O que acha desse papel. É importante o envolvimento da Igreja?
Absolutamente! Porque, às vezes, as camadas da sociedade mais resistentes à mudança, mais conservadoras, estão relacionadas com a igreja católica e ter alguém à frente da igreja católica que convida estes conservadores a falarem sobre a mudança transformadora é crítico, neste processo de transformação. É um papel importante.
Qual será o nosso papel enquanto cidadãos? O que podemos fazer individualmente?
Todos precisamos de nos unir de uma forma colaborativa, numa escala comunitária, local, para nos perguntarmos como queremos viver neste lugar. O que podemos fazer para tornar este bairro, esta vila, esta cidade ou esta biorregião um lugar melhor e mais saudável para as atuais e futuras gerações? Ousar voltar a imaginar um mundo melhor.
Tem receio de viajar?
Claro, tenho uma mãe que está prestes a completar 80 anos e, portanto, todos estamos preocupados. Mas também estou empolgado, porque chegámos a um ponto em que não podemos deixar de agir e isso é vital.
As alterações climáticas são um assassino lento e silencioso, estão a provocar o colapso do ecossistema.
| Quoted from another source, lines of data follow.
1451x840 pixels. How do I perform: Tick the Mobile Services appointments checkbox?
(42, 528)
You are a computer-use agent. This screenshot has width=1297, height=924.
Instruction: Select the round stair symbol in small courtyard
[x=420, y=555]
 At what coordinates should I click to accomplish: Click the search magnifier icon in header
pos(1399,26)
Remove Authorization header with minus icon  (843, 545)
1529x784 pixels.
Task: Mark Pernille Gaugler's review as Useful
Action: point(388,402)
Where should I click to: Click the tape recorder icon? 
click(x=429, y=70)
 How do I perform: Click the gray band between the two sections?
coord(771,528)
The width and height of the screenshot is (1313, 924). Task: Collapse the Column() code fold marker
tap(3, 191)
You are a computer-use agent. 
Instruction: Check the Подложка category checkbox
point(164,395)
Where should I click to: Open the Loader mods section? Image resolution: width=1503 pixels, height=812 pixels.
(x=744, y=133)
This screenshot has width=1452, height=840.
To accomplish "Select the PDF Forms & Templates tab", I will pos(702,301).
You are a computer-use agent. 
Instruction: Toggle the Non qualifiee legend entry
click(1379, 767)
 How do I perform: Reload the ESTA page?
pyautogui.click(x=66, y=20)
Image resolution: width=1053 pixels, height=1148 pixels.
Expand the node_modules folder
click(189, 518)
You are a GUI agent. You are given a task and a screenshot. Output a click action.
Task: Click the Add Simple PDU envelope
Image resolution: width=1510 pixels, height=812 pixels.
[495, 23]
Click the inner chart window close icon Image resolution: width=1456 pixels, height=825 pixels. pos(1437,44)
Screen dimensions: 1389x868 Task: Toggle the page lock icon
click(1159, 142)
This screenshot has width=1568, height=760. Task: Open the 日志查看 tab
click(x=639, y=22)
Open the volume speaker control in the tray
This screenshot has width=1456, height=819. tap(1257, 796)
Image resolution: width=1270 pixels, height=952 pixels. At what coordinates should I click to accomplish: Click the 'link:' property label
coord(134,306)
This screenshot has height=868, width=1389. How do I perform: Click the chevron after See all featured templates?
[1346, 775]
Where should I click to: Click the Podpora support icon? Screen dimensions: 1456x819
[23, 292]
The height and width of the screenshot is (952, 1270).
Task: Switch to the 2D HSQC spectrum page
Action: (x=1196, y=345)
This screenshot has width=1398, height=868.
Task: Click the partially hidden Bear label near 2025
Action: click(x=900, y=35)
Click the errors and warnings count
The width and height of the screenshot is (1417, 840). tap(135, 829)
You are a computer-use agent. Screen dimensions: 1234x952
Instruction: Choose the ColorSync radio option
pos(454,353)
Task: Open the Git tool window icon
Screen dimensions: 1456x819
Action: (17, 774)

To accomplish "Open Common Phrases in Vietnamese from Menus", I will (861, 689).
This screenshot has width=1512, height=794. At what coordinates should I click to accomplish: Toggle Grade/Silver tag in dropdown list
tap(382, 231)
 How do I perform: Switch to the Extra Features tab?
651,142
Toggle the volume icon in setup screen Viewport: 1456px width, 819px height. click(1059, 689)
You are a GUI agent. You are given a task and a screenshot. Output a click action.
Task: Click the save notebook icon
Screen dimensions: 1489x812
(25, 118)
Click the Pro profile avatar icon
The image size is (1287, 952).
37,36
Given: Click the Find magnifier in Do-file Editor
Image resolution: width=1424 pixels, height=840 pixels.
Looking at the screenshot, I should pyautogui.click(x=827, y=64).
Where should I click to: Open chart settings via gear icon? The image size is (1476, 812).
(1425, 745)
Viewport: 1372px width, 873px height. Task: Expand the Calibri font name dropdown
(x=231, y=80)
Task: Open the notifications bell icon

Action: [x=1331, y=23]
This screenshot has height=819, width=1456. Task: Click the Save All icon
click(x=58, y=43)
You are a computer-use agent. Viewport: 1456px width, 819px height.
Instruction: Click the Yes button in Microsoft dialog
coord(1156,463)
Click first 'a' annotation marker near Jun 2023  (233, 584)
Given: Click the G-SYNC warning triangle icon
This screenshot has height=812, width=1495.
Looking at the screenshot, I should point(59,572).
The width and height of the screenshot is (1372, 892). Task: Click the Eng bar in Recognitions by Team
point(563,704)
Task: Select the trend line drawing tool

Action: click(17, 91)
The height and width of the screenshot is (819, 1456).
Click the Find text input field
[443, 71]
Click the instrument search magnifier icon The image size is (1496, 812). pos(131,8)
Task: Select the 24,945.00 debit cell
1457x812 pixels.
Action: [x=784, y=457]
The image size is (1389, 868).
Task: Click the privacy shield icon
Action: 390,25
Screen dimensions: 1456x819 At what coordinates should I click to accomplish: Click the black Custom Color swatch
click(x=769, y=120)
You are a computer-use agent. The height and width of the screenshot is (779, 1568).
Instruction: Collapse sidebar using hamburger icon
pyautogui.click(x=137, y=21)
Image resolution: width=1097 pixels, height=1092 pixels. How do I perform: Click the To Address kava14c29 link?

Podem não ter sido uma ameaça visível o suficiente para nos unirmos como espécie, mas agora isto é a nossa oportunidade para fazer essa mudança.
A vida é, antes de tudo, um processo planetário, é um processo colaborativo simbiótico, a vida cria condições favoráveis à vida. A partir do momento em que voltarmos a perceber que, como seres humanos, fazemos parte dessa comunidade, podemos criar condições favoráveis à vida.
Tenho receio do que os próximos tumultuosos anos e décadas vão trazer, mas tenho muita esperança pelo facto de que podemos fazê-lo. Vamos surpreender-nos por conseguirmos ser bons a colaborar e por nos podemos unir perante a crise e transformar a presença humana na Terra, de exploradores e degenerativos a curadores e regeneradores.
Como imagina a vida em 2050?
Espero que mais lenta, mais focada na qualidade, em conexões humanas profundas com culturas e ecossistemas locais, mas também com colaboração global e, esperançosamente, usaremos o melhor das tecnologias para manter contacto globalmente. Vamos talvez viajar menos e viver uma vida muito mais equilibrada, em comunidade. Vamos cultivar parte da nossa própria comida, ajudando a restaurar os ecossistemas locais, e também novamente culturalmente expressivos. Acho que podemos ter uma vida mais rica, divertida e significativa ao voltar ao local, à comunidade, à conexão com a vida. Tenho esperança!
Daniel Wahl esteve em Lisboa a convite da Culturgest, como orador convidado na Conferência “Economia e Culturas Regenerativas”, entretanto adiada. Já tem nova data, vai realizar-se online, dia 2 de abril, às 15h00, em streaming.